I’m obviously not the only one. This is salutary.

I think there needs to be more than just this. I think we need to rein in corporations to the point where they’re in service to human beings. I think it should be illegal to run a company where a percentage share of the profit, and of the responsibility, goes to every employee. Maybe not a huge percentage, but a percentage. We like the idea of democracy: it’s time to apply it to corporate structure, too — that is, to make it an absolute condition of incorporation that corporations follow this structure — not just the votes of shareholders, but also the votes of all participants in the company. And I know whose votes should count for more.

And guess what? It’d probably wake us up to political participation again. So it’s going to be a hard fight to get that through. But it should be done.

Then again, I think the notion of solely for-profit corporations is monstrous. (Companies, like people, should not exist solely for profit. They shouldn’t have to pretend social responsibility — they should actually have social responsibilities, and serious consequences for not carrying them out.)

And, likewise, we should abandon the idea of democracy-as-voted-temporary-pseudo-monarchy, replacing it with democracy as an opt-in life paradigm. You can be a fiscal conservative or even a libertarian; you will be tax free and social safety network-denied for the next ten years. Or you can be a hybrid economy/socialist-type; opt-in and pay taxes and get benefits for the next ten years. Other systems can be devised, too.

Opt in, get whatever benefits you believe. Let political systems compete on the open political market, the way companies do.

But we like to pretend we’ve reached an endpoint of political and economic development. So did those folks in the Middle Ages.

They were wrong.

2 thoughts on “Movetoamend

  1. Ian of course on facebook, about how he won’t believe a corporation is a person until it is executed in Texas. What social responsibilities will corporations haves?

    I think I’d like your to write a story about democracy as a life paradigm to flesh that idea out. Right now it feels too good to be true. Our opt-in-ecoomic paradigms would certainly be monetary choices that could discourage corruption of capitalists not wanting to pay taxes. It certainly works in efficiency. However would their be a social benefit to it, beyond money?
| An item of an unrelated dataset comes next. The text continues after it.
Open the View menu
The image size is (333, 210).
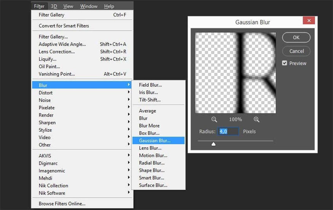pos(68,6)
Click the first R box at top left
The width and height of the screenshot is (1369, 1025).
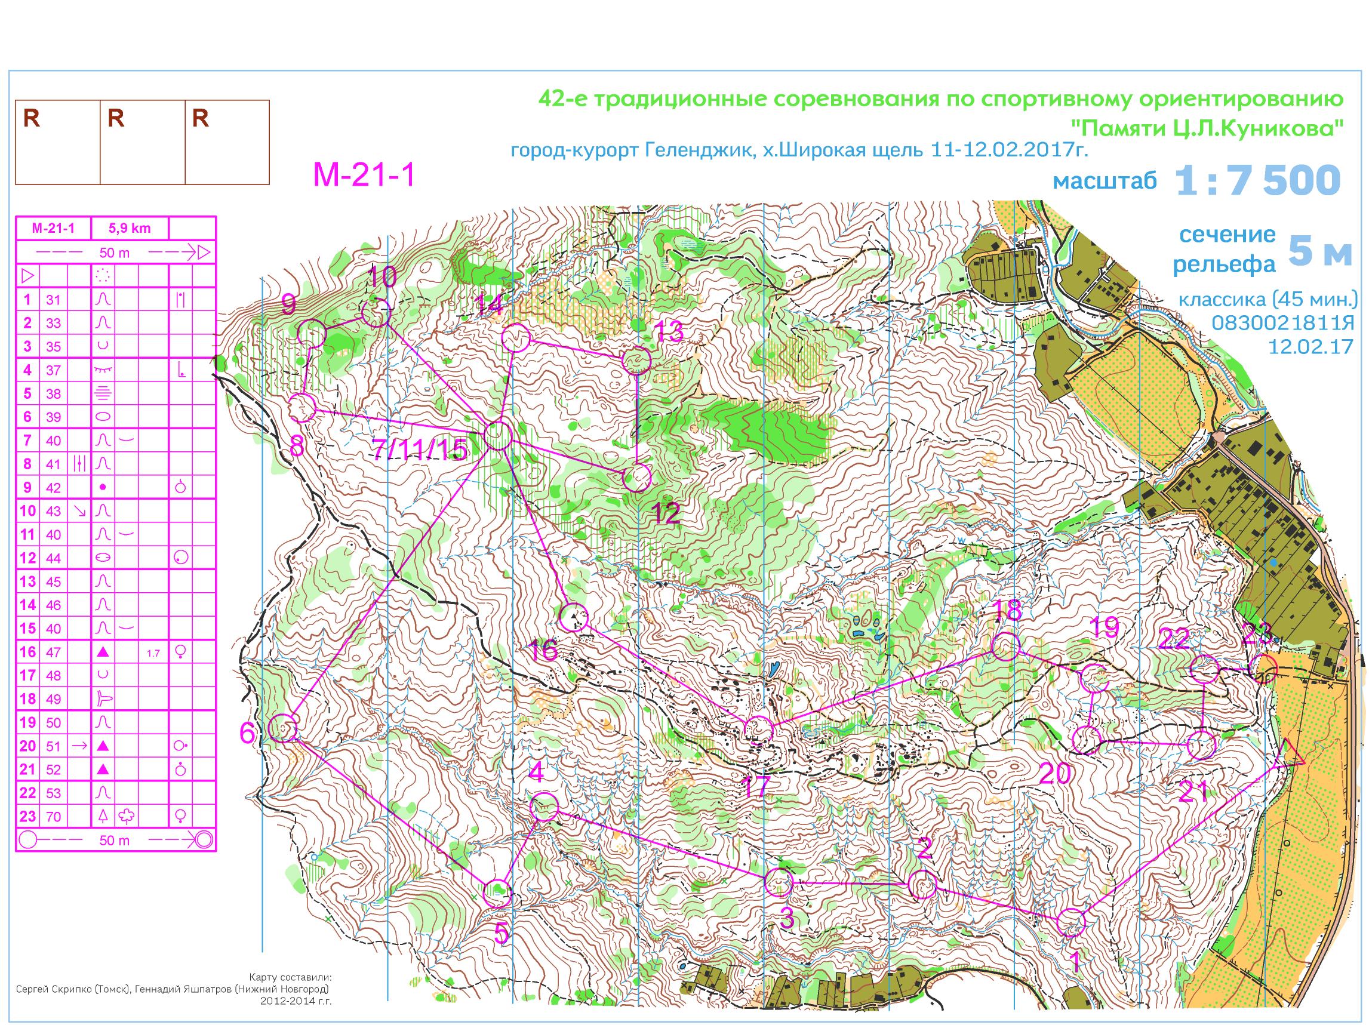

I hope it probably would if people are financially stabile enough to be build communities again. However, that would be changing the technologies we ahve to foster communities again that exist in person rather than over the internet. What would it mean to the system? And what would happen if corporations had social responsibilities? Would our society collapse if corporations could no longer make a profit that involves the extraction of reources which historically in civilizations has always been exploitative.

  2. Greg,

    Not sure I understand a lot of that — there are a lot of typos and malapropisms — but I probably will work these ideas into something or other. I’m not sure what, but I’m certainly not the first SF writer to think of next-gen poltical systems where different ideological associations crop up and coexist. Neal Stephenson’s The Diamond Age is one example, though it’s mainly about (steampunky, neo-Victorian) style in that book.

    My sense is that there would be benefits beyond money, but those would develop organically over time. I don’t think society would need to collapse, though sketching out how and why that is the case would require much more space than a mere blog comment allows. In the end, though, the point is to apply an actually democratic structure and understanding to business and economics, as well as to politics. We have, sadly, made very little in the way of progress in either of those areas, and are stuck with a conception of democracy mostly as temporary monarch-selection, albeit with somewhat (in certain ways) hobbled monarchs. It’s progress, but only a step… we can do better.